Data supplied section start

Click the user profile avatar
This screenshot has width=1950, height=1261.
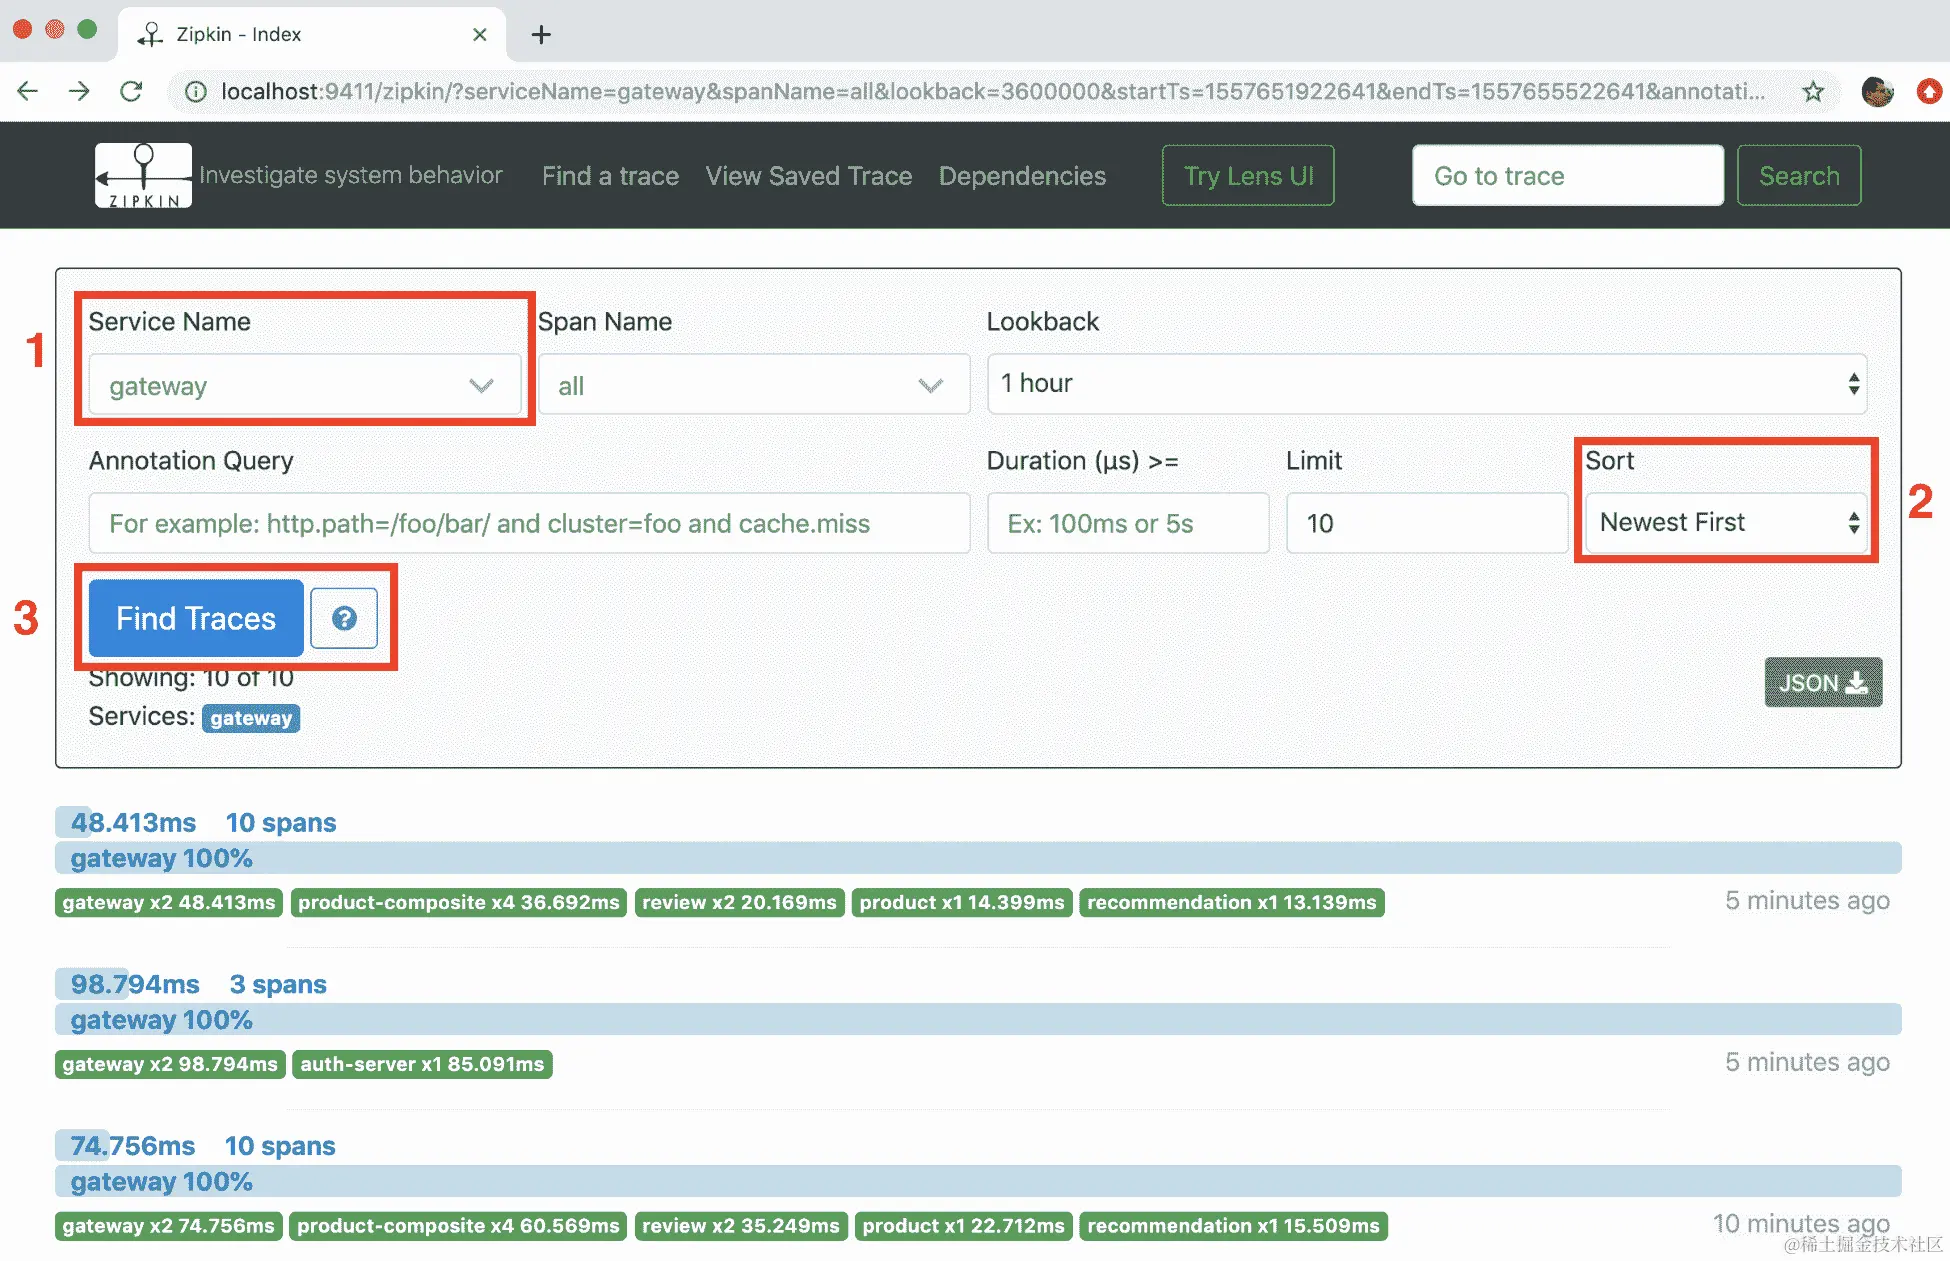tap(1876, 92)
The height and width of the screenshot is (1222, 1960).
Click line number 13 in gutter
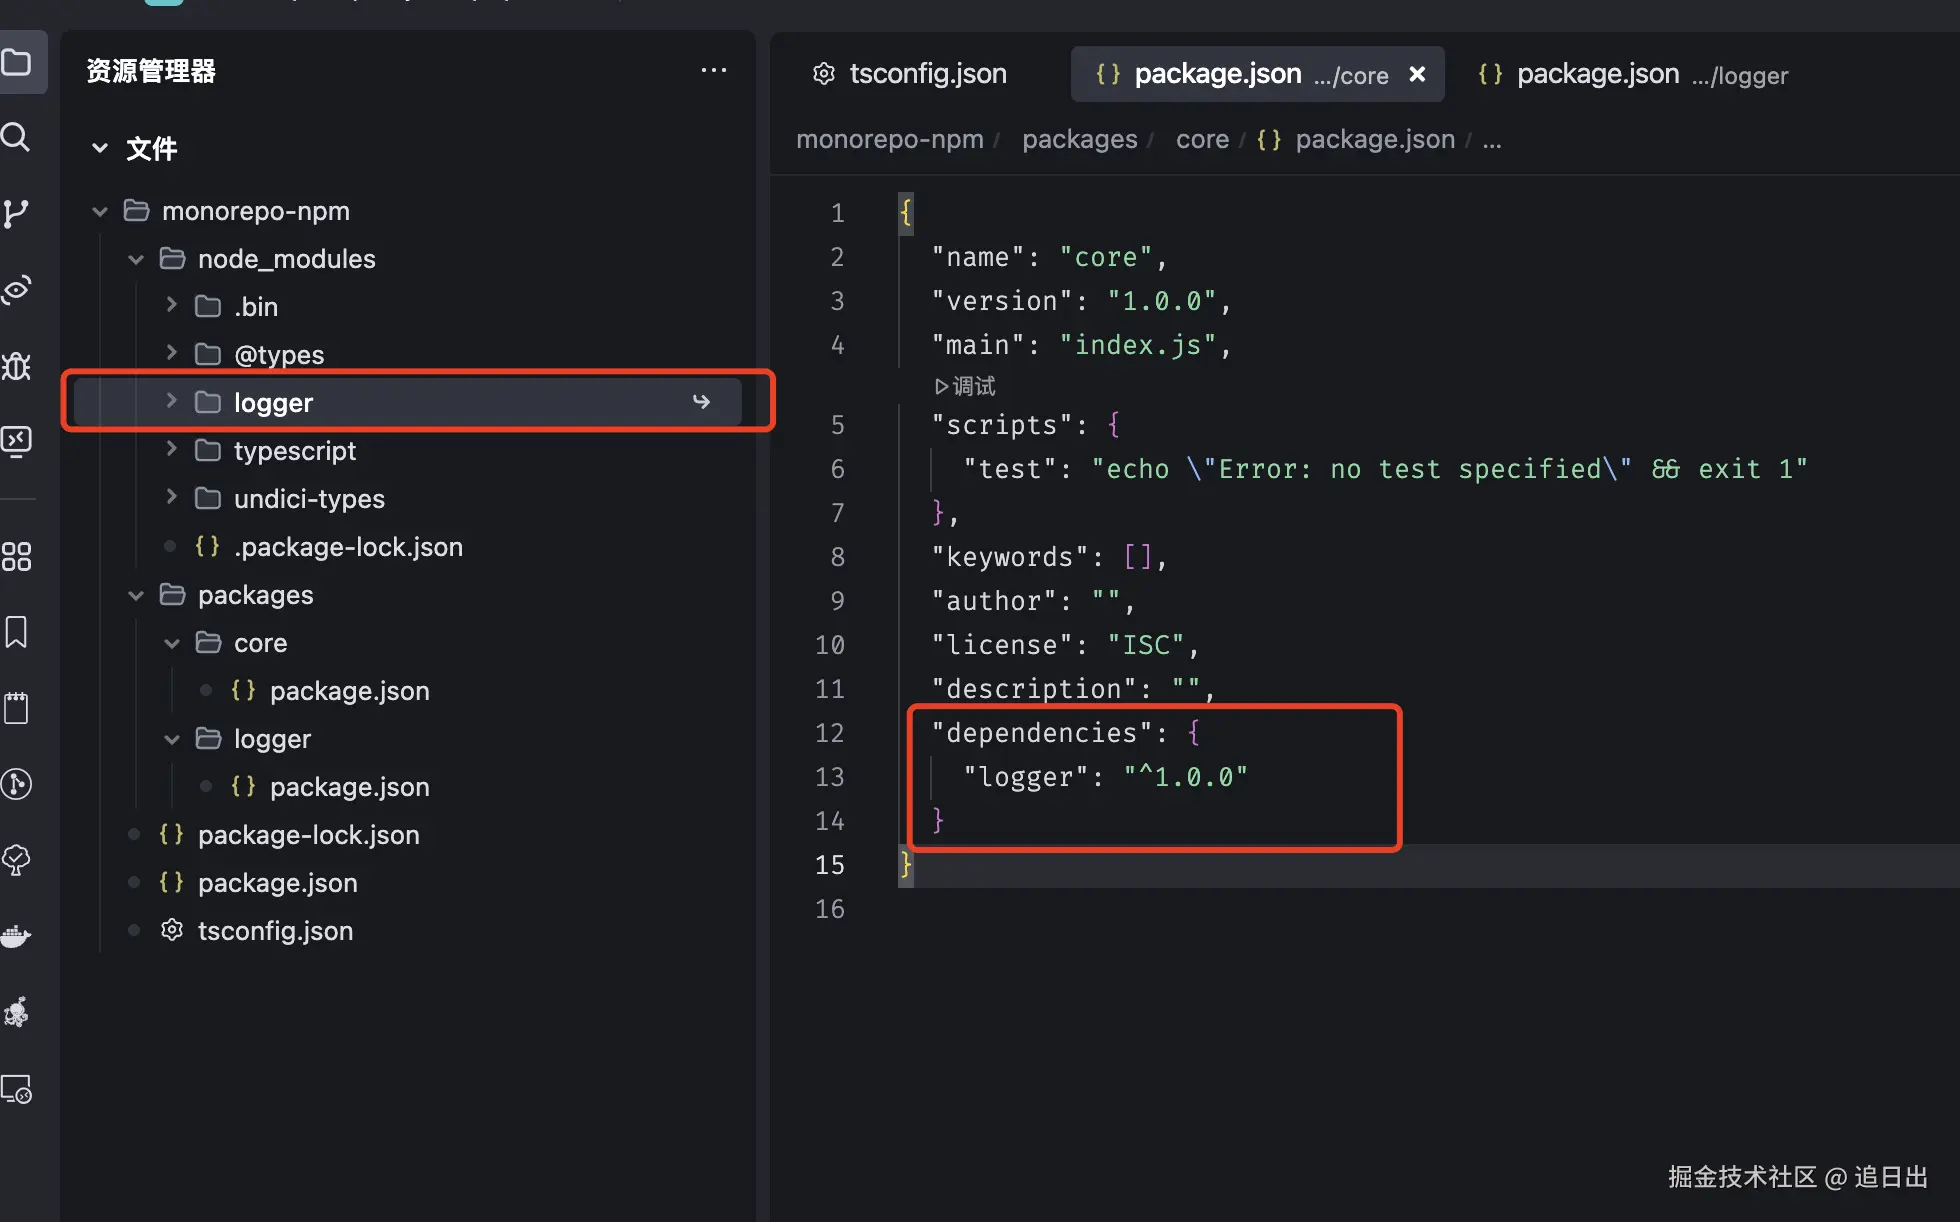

Data supplied section end

▸ **About this task**
The lines from the one that contains "This screenshot has width=1950, height=1261." through the end of the data, repeated exactly and with no pictures, make up the whole answer.

▸ **Exercise response**
This screenshot has width=1950, height=1261.
tap(1876, 92)
The height and width of the screenshot is (1222, 1960).
Click line number 13 in gutter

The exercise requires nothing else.